(Beginning of Document extract)

We haven’t really decided how we feel about it for Internet usage. It has a certain appeal: why should your neighbor stream online videos all day, slowing down everyone and transferring orders of magnitude more data over shared pipes than you do, yet pay the same amount per month?
One counterargument is that you and your neighbor are rate-limited and can only transfer a certain number of bytes per second at a maximum anyway, so if you consider the monthly charge to be paying for that maximum, it’s up to each user whether they want to use the full capacity each month or not.
That argument’s not very convincing, though, because the system isn’t physically capable of supporting everyone at a maximum simultaneously anyway. It’s a theoretical capacity only; in practice, the pipes are a shared resource, and the ISPs deal with that reality every day. People who consistently use more than their fair share of that resource should face a disincentive.
A better argument might be: bidirectional Internet access is so important to participation in society that we should find ways to subsidize it. A world where the rich have access to all the online video they want while the poor have to make do with ASCII art is a losing proposition for everyone.
But then how to make sure there’s disincentive to over-consume?

(End of Document extract)

§ Work request 1: Quote the passage on Internet usage pricing between "That argument’s not" and "face a disincentive.", inclusive.
§ Work request 2: In the passage on Internet usage pricing, why is the argument based on rate limits described as not very convincing?
§ Work request 3: Write what comes next in the passage on Internet usage pricing, beginning after its final sentence.
The data placed after this text is not needed.

(Beginning of Data provided)

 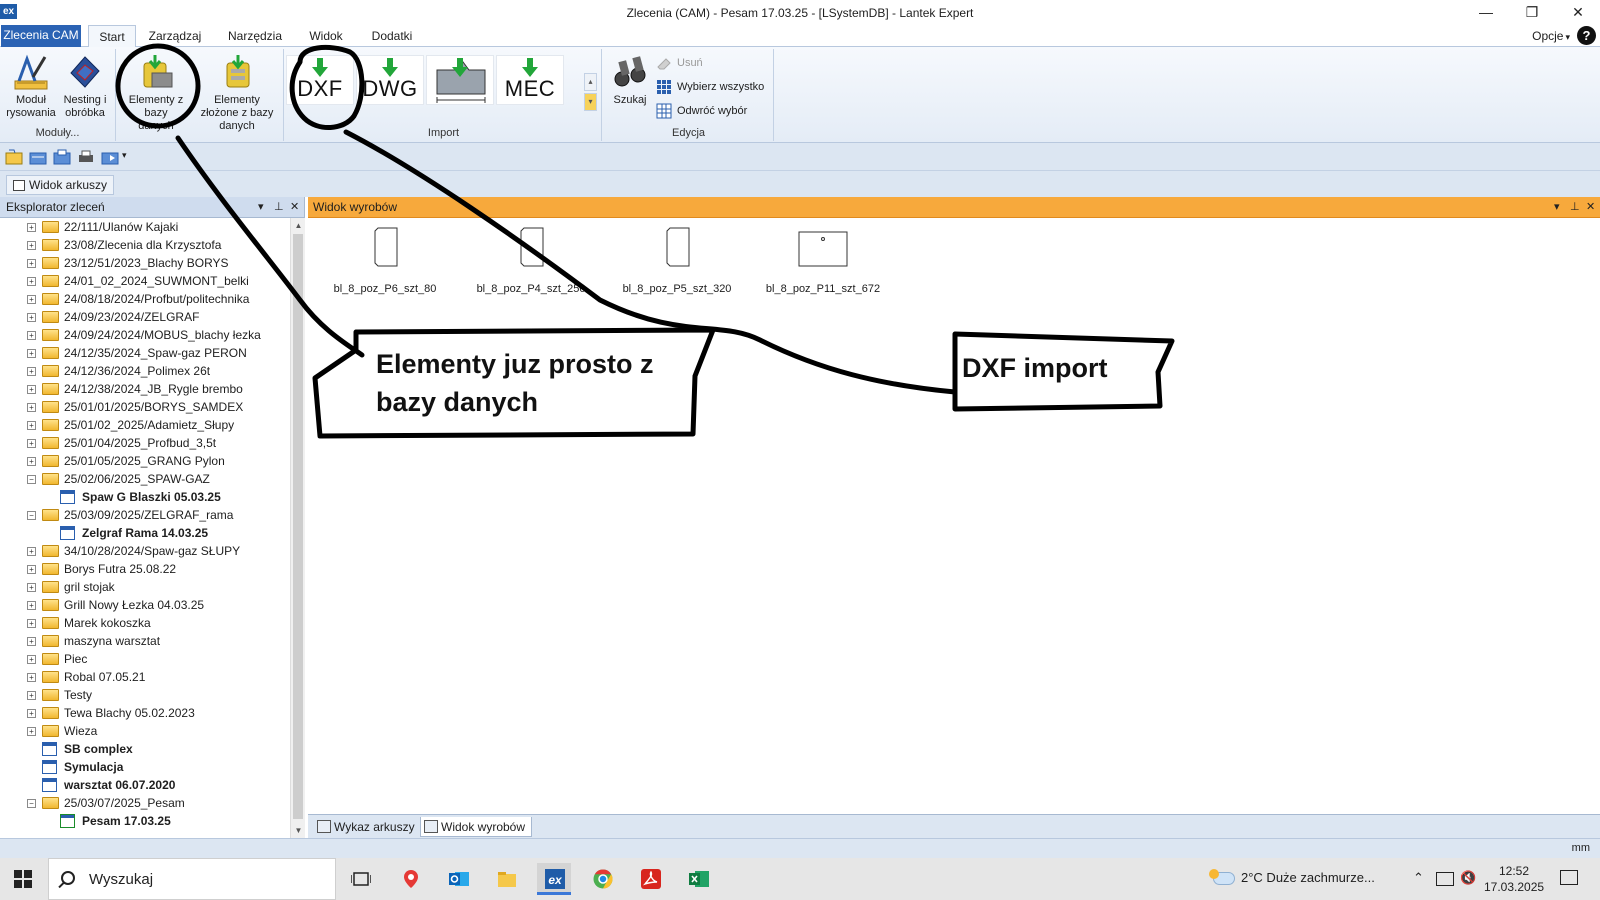 I want to click on tree-item: +25/01/01/2025/BORYS_SAMDEX, so click(x=145, y=407).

(End of Data provided)

§ Final answer 1:
That argument’s not very convincing, though, because the system isn’t physically capable of supporting everyone at a maximum simultaneously anyway. It’s a theoretical capacity only; in practice, the pipes are a shared resource, and the ISPs deal with that reality every day. People who consistently use more than their fair share of that resource should face a disincentive.

§ Final answer 2: The system is not physically capable of supporting everyone at a maximum simultaneously.

§ Final answer 3:
Charging by the square root of the number of bytes transferred per unit of time means that each user’s costs rise with usage, but with a much flatter curve than simply charging a straight rate per byte. You pay more, and if you use orders of magnitude more you pay noticeably more — but you don’t pay orders of magnitude more. The teenager who wants to upload her own movie will be able to do so, but doing things like that often enough will merit some consideration from the user, which is what we want.
(Obviously it doesn’t have to be exactly the square root function; I just mean some well-defined function that flattens the curve and can be intuitively “felt” by users given enough experience. Square root’s probably a good one, I’d guess, but I haven’t actually worked through the data. What do I look like, some kind of hard-headed economic realist?)